‘The Next Pele’, ‘The New Pele’, ‘Pele Baru’ atau apalah sebutannya, ini adalah label yang sejatinya mampu menginspirasi setiap pesepakbola muda untuk menjadi hebat. Tapi yang ada justru sebaliknya, selama bertahun-tahun cap itu hanya membebani, bahkan mengutuk, menjadikan mereka lekat dengan predikat medioker.
Edu, Robinho, dan Freddy Adu hanyalah segelintir dari pemain dengan label sama yang–pada angkatan yang berbeda-beda–gagal memenuhi bakat masing-masing.
Meski begitu, tidak satu pun dari mereka yang karier, kehidupan, dan keluarganya sehancur ‘The Next Pele’ yang paling beken, yakni Nii Odartey Lamptey.
Lamptey hadir di skena persepakbolaan kala berusia 14 tahun pada Kejuaraan Dunia FIFA U-16 1989 di Skotlandia. Pasca-penampilan brilian pada laga pembuka melawan tim tuan rumah di Hampden Park, Pele yang hadir di stadion memuji gelandang yang cerdik nan eksplosif itu sebagai penerusnya.

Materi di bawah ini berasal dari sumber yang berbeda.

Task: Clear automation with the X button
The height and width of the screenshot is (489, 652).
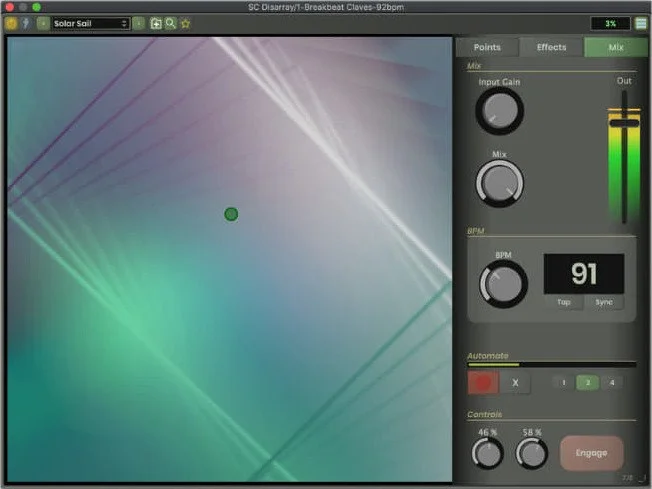Action: tap(515, 383)
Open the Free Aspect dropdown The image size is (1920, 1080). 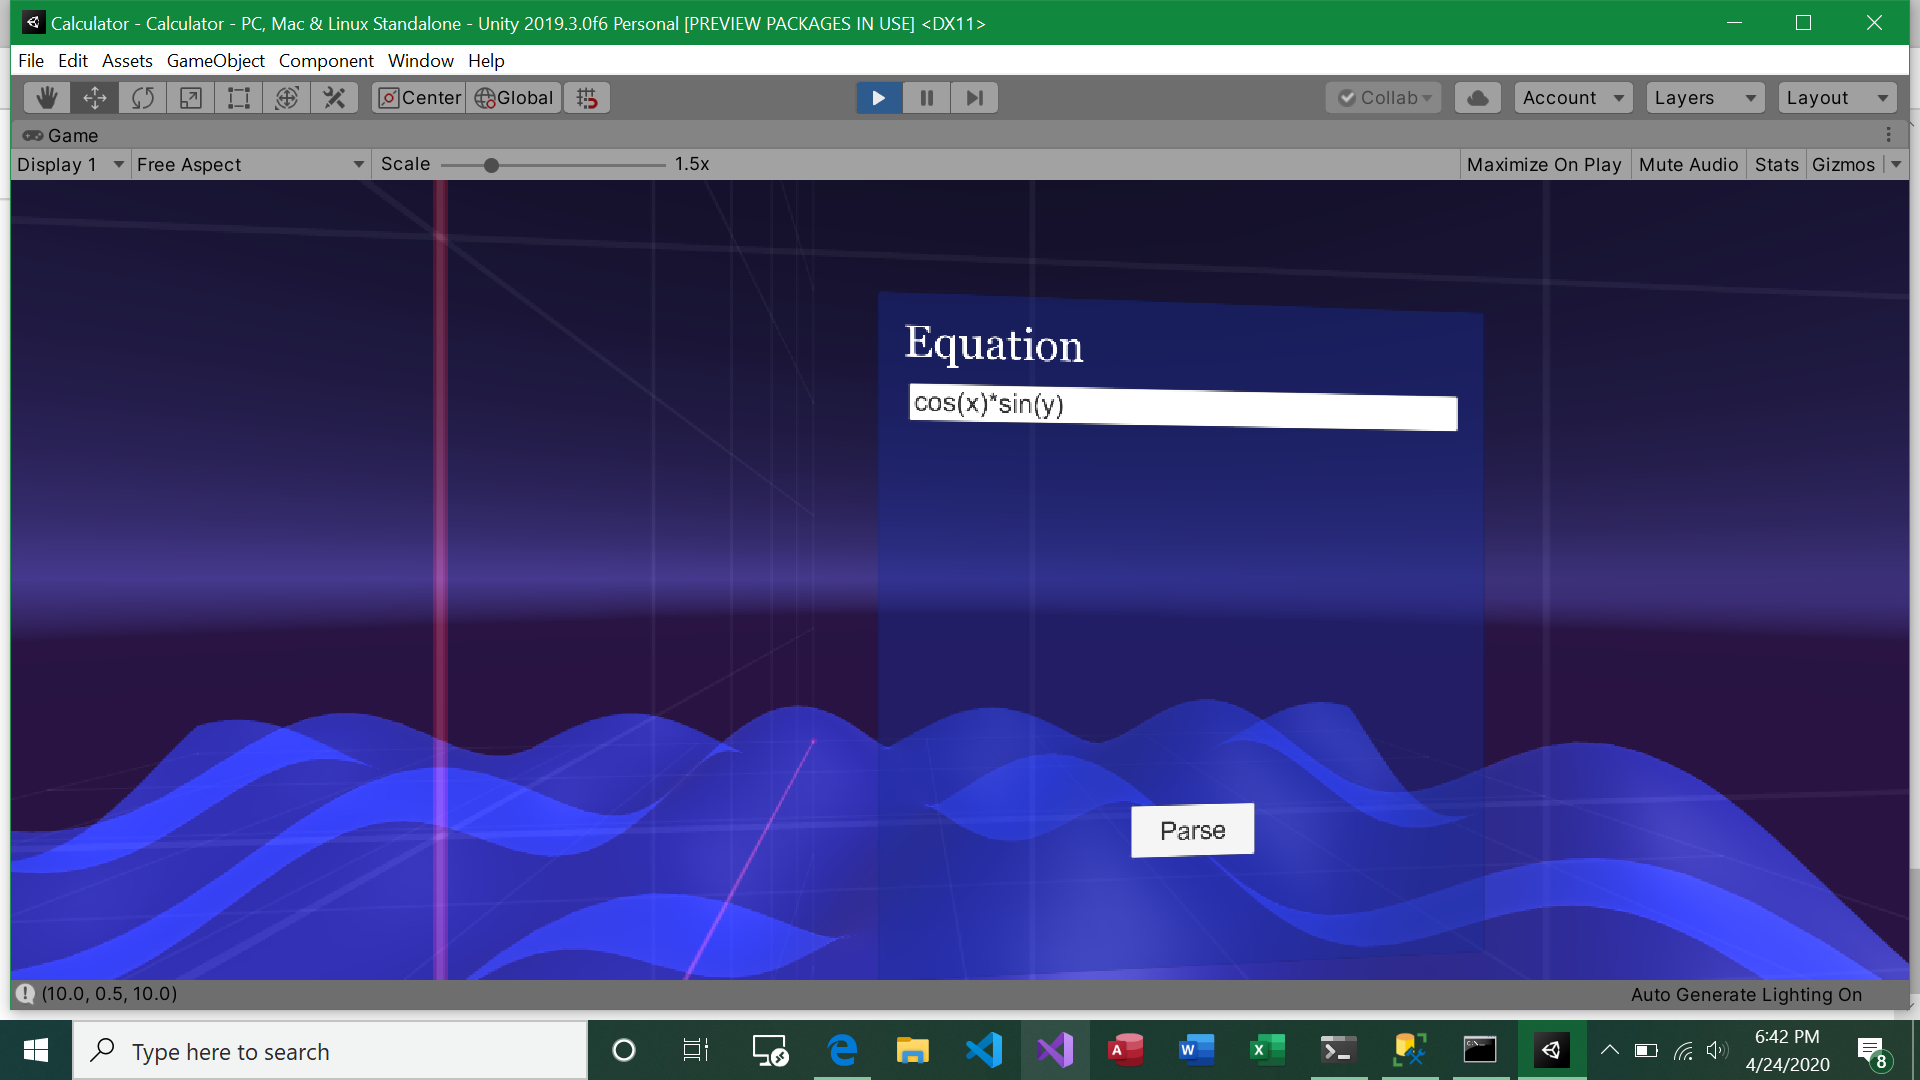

Dua tahun kemudian pada turnamen versi U-17 di Italia, Lamptey menjadi fenomena global. Dia mengalahkan pemain-pemain macam Alessandro Del Piero dan Juan Sebastian Veron untuk mengantar Ghana juara, memenangkan Golden Ball, dan mencetak empat gol di sepanjang turnamen. Itu termasuk serangan menakjubkan atas tim favorit Brasil di perempat final.
Lamptey diselundupkan. Ia keluar dari tanah airnya dengan paspor palsu dengan menyamar sebagai putra kapten Nigeria, Stephen Keshi. Dengan begitu, ia bisa meneken kontrak dengan klub sang bek, Anderlecht, pada usia 15 tahun.
Begitulah bakat yang diberikan Tuhan. Bahkan, aturan batasan usia di Belgia langsung diubah agar Lamptey bisa lakoni debut untuk klub pada usia 16 tahun, usia yang sama di mana ia dipercaya menjadi pemain reguler untuk tim senior negaranya!
Lamptey membangkitkan liga Belgia, mencetak tujuh gol dalam 14 pertandingan dalam musim debutnya. Sementara ia juga menikmati masa pinjaman yang luar biasa di PSV, mencetak 10 gol dalam 22 laga.
Semua dicapai saat ia masih tergolong remaja dengan konsistensi membintangi berbagai turnamen internasional – termasuk Olimpiade Barcelona dan Piala Afrika 1992 di mana Ghana masing-masing meraih perunggu dan perak.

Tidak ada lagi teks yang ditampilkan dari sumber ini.